GIVEN INFORMATION:
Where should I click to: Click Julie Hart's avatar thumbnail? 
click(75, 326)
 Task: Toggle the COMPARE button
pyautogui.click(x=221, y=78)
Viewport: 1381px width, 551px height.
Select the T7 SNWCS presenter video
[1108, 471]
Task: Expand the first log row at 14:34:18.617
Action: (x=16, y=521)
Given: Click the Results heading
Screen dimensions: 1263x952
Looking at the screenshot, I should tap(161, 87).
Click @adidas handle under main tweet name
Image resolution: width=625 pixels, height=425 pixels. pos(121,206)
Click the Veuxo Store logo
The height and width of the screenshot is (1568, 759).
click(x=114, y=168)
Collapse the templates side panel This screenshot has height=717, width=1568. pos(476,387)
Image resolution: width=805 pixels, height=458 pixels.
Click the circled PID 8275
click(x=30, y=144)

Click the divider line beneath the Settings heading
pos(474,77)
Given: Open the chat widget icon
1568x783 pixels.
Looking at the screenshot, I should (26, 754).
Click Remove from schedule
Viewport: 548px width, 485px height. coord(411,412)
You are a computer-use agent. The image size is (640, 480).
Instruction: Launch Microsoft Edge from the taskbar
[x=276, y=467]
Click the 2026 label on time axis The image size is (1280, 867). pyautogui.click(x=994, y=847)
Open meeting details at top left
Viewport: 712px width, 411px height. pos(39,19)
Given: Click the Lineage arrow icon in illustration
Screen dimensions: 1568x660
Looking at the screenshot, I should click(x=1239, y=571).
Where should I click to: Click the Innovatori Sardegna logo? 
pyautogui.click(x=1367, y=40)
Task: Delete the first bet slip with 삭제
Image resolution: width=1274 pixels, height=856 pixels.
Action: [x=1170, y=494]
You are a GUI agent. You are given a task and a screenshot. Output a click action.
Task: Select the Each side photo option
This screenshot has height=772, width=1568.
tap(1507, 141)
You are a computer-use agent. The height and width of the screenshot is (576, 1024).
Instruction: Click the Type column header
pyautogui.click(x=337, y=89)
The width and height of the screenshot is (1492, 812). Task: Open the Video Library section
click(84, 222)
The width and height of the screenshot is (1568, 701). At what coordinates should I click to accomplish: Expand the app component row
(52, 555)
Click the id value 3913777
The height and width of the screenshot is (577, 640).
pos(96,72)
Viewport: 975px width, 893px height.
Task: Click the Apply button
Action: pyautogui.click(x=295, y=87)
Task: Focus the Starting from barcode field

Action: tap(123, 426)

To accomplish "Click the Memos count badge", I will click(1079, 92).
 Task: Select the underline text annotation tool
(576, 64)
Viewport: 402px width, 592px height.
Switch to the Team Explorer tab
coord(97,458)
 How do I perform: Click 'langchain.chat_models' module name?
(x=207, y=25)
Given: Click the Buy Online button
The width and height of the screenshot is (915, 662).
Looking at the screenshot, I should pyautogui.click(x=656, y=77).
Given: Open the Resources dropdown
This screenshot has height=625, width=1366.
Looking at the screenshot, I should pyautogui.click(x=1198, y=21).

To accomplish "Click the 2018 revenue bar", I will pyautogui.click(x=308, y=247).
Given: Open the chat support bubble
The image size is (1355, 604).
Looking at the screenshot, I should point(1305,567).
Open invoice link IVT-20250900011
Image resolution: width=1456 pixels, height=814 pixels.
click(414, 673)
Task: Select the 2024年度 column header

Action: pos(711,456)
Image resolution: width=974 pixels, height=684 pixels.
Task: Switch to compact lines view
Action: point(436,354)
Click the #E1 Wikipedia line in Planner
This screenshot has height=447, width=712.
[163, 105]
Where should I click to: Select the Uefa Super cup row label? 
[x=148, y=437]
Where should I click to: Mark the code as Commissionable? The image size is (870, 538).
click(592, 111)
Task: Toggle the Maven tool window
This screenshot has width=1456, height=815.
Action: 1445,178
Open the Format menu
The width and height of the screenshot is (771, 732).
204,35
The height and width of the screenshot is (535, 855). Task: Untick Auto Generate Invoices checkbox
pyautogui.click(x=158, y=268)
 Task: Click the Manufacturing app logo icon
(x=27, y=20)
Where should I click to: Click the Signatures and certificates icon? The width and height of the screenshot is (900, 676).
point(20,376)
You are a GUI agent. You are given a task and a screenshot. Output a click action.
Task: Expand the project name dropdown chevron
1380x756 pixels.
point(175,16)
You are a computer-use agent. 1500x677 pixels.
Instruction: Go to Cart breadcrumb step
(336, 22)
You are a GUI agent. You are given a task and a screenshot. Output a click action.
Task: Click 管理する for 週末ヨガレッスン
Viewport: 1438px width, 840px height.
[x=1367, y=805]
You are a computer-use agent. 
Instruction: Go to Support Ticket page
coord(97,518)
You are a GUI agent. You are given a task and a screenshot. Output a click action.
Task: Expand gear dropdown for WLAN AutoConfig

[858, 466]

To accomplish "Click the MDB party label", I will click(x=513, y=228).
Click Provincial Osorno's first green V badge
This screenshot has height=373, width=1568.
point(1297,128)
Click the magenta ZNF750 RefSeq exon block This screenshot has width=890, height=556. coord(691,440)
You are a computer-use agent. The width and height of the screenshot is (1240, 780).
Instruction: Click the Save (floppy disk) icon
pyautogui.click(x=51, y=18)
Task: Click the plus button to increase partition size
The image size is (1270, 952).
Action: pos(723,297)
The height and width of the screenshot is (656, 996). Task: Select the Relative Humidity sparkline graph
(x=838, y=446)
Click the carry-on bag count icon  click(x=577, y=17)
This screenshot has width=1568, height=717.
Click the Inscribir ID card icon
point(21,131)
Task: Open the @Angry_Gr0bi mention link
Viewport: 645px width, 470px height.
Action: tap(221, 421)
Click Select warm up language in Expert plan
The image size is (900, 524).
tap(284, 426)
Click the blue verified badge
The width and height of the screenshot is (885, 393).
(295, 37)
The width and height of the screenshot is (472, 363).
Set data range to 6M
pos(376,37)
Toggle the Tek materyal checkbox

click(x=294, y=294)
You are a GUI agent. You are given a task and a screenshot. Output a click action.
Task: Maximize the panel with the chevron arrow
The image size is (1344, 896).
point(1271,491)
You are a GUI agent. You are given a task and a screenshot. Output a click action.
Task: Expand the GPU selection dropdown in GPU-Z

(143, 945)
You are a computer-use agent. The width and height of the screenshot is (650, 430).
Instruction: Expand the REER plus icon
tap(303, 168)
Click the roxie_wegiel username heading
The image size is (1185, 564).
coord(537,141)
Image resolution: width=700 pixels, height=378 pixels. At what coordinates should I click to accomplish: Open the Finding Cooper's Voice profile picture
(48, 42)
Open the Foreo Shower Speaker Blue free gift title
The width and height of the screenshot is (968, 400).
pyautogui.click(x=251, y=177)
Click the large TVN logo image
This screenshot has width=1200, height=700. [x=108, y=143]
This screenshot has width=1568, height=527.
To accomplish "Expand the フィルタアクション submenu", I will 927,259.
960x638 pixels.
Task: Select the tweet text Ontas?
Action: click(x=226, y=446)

OBJECTIVE: Turn all of the data above into a numbered list with one line per item, leaving out any blank lines.

WRITTEN RESPONSE:
1. Where should I click to: Click Julie Hart's avatar thumbnail? 
2. click(75, 326)
3.  Task: Toggle the COMPARE button
4. pyautogui.click(x=221, y=78)
5. Viewport: 1381px width, 551px height.
6. Select the T7 SNWCS presenter video
7. [1108, 471]
8. Task: Expand the first log row at 14:34:18.617
9. Action: (x=16, y=521)
10. Given: Click the Results heading
11. Screen dimensions: 1263x952
12. Looking at the screenshot, I should tap(161, 87).
13. Click @adidas handle under main tweet name
14. Image resolution: width=625 pixels, height=425 pixels. pos(121,206)
15. Click the Veuxo Store logo
16. The height and width of the screenshot is (1568, 759).
17. click(x=114, y=168)
18. Collapse the templates side panel This screenshot has height=717, width=1568. pos(476,387)
19. Image resolution: width=805 pixels, height=458 pixels.
20. Click the circled PID 8275
21. click(x=30, y=144)
22. Click the divider line beneath the Settings heading
23. pos(474,77)
24. Given: Open the chat widget icon
25. 1568x783 pixels.
26. Looking at the screenshot, I should (26, 754).
27. Click Remove from schedule
28. Viewport: 548px width, 485px height. coord(411,412)
29. You are a computer-use agent. The image size is (640, 480).
30. Instruction: Launch Microsoft Edge from the taskbar
31. [x=276, y=467]
32. Click the 2026 label on time axis The image size is (1280, 867). pyautogui.click(x=994, y=847)
33. Open meeting details at top left
34. Viewport: 712px width, 411px height. pos(39,19)
35. Given: Click the Lineage arrow icon in illustration
36. Screen dimensions: 1568x660
37. Looking at the screenshot, I should click(x=1239, y=571).
38. Where should I click to: Click the Innovatori Sardegna logo? 
39. pyautogui.click(x=1367, y=40)
40. Task: Delete the first bet slip with 삭제
41. Image resolution: width=1274 pixels, height=856 pixels.
42. Action: [x=1170, y=494]
43. You are a GUI agent. You are given a task and a screenshot. Output a click action.
44. Task: Select the Each side photo option
45. This screenshot has height=772, width=1568.
46. tap(1507, 141)
47. You are a computer-use agent. The height and width of the screenshot is (576, 1024).
48. Instruction: Click the Type column header
49. pyautogui.click(x=337, y=89)
50. The width and height of the screenshot is (1492, 812). Task: Open the Video Library section
51. click(84, 222)
52. The width and height of the screenshot is (1568, 701). At what coordinates should I click to accomplish: Expand the app component row
53. (52, 555)
54. Click the id value 3913777
55. The height and width of the screenshot is (577, 640).
56. pos(96,72)
57. Viewport: 975px width, 893px height.
58. Task: Click the Apply button
59. Action: pyautogui.click(x=295, y=87)
60. Task: Focus the Starting from barcode field
61. Action: tap(123, 426)
62. To accomplish "Click the Memos count badge", I will click(1079, 92).
63.  Task: Select the underline text annotation tool
64. (576, 64)
65. Viewport: 402px width, 592px height.
66. Switch to the Team Explorer tab
67. coord(97,458)
68.  How do I perform: Click 'langchain.chat_models' module name?
69. (x=207, y=25)
70. Given: Click the Buy Online button
71. The width and height of the screenshot is (915, 662).
72. Looking at the screenshot, I should pyautogui.click(x=656, y=77).
73. Given: Open the Resources dropdown
74. This screenshot has height=625, width=1366.
75. Looking at the screenshot, I should pyautogui.click(x=1198, y=21).
76. To accomplish "Click the 2018 revenue bar", I will pyautogui.click(x=308, y=247).
77. Given: Open the chat support bubble
78. The image size is (1355, 604).
79. Looking at the screenshot, I should point(1305,567).
80. Open invoice link IVT-20250900011
81. Image resolution: width=1456 pixels, height=814 pixels.
82. click(414, 673)
83. Task: Select the 2024年度 column header
84. Action: pos(711,456)
85. Image resolution: width=974 pixels, height=684 pixels.
86. Task: Switch to compact lines view
87. Action: point(436,354)
88. Click the #E1 Wikipedia line in Planner
89. This screenshot has height=447, width=712.
90. [163, 105]
91. Where should I click to: Select the Uefa Super cup row label? 
92. [x=148, y=437]
93. Where should I click to: Mark the code as Commissionable? The image size is (870, 538).
94. click(592, 111)
95. Task: Toggle the Maven tool window
96. This screenshot has width=1456, height=815.
97. Action: 1445,178
98. Open the Format menu
99. The width and height of the screenshot is (771, 732).
100. 204,35
101. The height and width of the screenshot is (535, 855). Task: Untick Auto Generate Invoices checkbox
102. pyautogui.click(x=158, y=268)
103.  Task: Click the Manufacturing app logo icon
104. (x=27, y=20)
105. Where should I click to: Click the Signatures and certificates icon? The width and height of the screenshot is (900, 676).
106. point(20,376)
107. You are a GUI agent. You are given a task and a screenshot. Output a click action.
108. Task: Expand the project name dropdown chevron
109. 1380x756 pixels.
110. point(175,16)
111. You are a computer-use agent. 1500x677 pixels.
112. Instruction: Go to Cart breadcrumb step
113. (336, 22)
114. You are a GUI agent. You are given a task and a screenshot. Output a click action.
115. Task: Click 管理する for 週末ヨガレッスン
116. Viewport: 1438px width, 840px height.
117. [x=1367, y=805]
118. You are a computer-use agent. 
119. Instruction: Go to Support Ticket page
120. coord(97,518)
121. You are a GUI agent. You are given a task and a screenshot. Output a click action.
122. Task: Expand gear dropdown for WLAN AutoConfig
123. [858, 466]
124. To accomplish "Click the MDB party label", I will click(x=513, y=228).
125. Click Provincial Osorno's first green V badge
126. This screenshot has height=373, width=1568.
127. point(1297,128)
128. Click the magenta ZNF750 RefSeq exon block This screenshot has width=890, height=556. coord(691,440)
129. You are a computer-use agent. The width and height of the screenshot is (1240, 780).
130. Instruction: Click the Save (floppy disk) icon
131. pyautogui.click(x=51, y=18)
132. Task: Click the plus button to increase partition size
133. The image size is (1270, 952).
134. Action: pos(723,297)
135. The height and width of the screenshot is (656, 996). Task: Select the Relative Humidity sparkline graph
136. (x=838, y=446)
137. Click the carry-on bag count icon  click(x=577, y=17)
138. This screenshot has width=1568, height=717.
139. Click the Inscribir ID card icon
140. point(21,131)
141. Task: Open the @Angry_Gr0bi mention link
142. Viewport: 645px width, 470px height.
143. Action: tap(221, 421)
144. Click Select warm up language in Expert plan
145. The image size is (900, 524).
146. tap(284, 426)
147. Click the blue verified badge
148. The width and height of the screenshot is (885, 393).
149. (295, 37)
150. The width and height of the screenshot is (472, 363).
151. Set data range to 6M
152. pos(376,37)
153. Toggle the Tek materyal checkbox
154. click(x=294, y=294)
155. You are a GUI agent. You are given a task and a screenshot. Output a click action.
156. Task: Maximize the panel with the chevron arrow
157. The image size is (1344, 896).
158. point(1271,491)
159. You are a GUI agent. You are given a task and a screenshot. Output a click action.
160. Task: Expand the GPU selection dropdown in GPU-Z
161. (143, 945)
162. You are a computer-use agent. The width and height of the screenshot is (650, 430).
163. Instruction: Expand the REER plus icon
164. tap(303, 168)
165. Click the roxie_wegiel username heading
166. The image size is (1185, 564).
167. coord(537,141)
168. Image resolution: width=700 pixels, height=378 pixels. At what coordinates should I click to accomplish: Open the Finding Cooper's Voice profile picture
169. (48, 42)
170. Open the Foreo Shower Speaker Blue free gift title
171. The width and height of the screenshot is (968, 400).
172. pyautogui.click(x=251, y=177)
173. Click the large TVN logo image
174. This screenshot has width=1200, height=700. [x=108, y=143]
175. This screenshot has width=1568, height=527.
176. To accomplish "Expand the フィルタアクション submenu", I will 927,259.
177. 960x638 pixels.
178. Task: Select the tweet text Ontas?
179. Action: click(x=226, y=446)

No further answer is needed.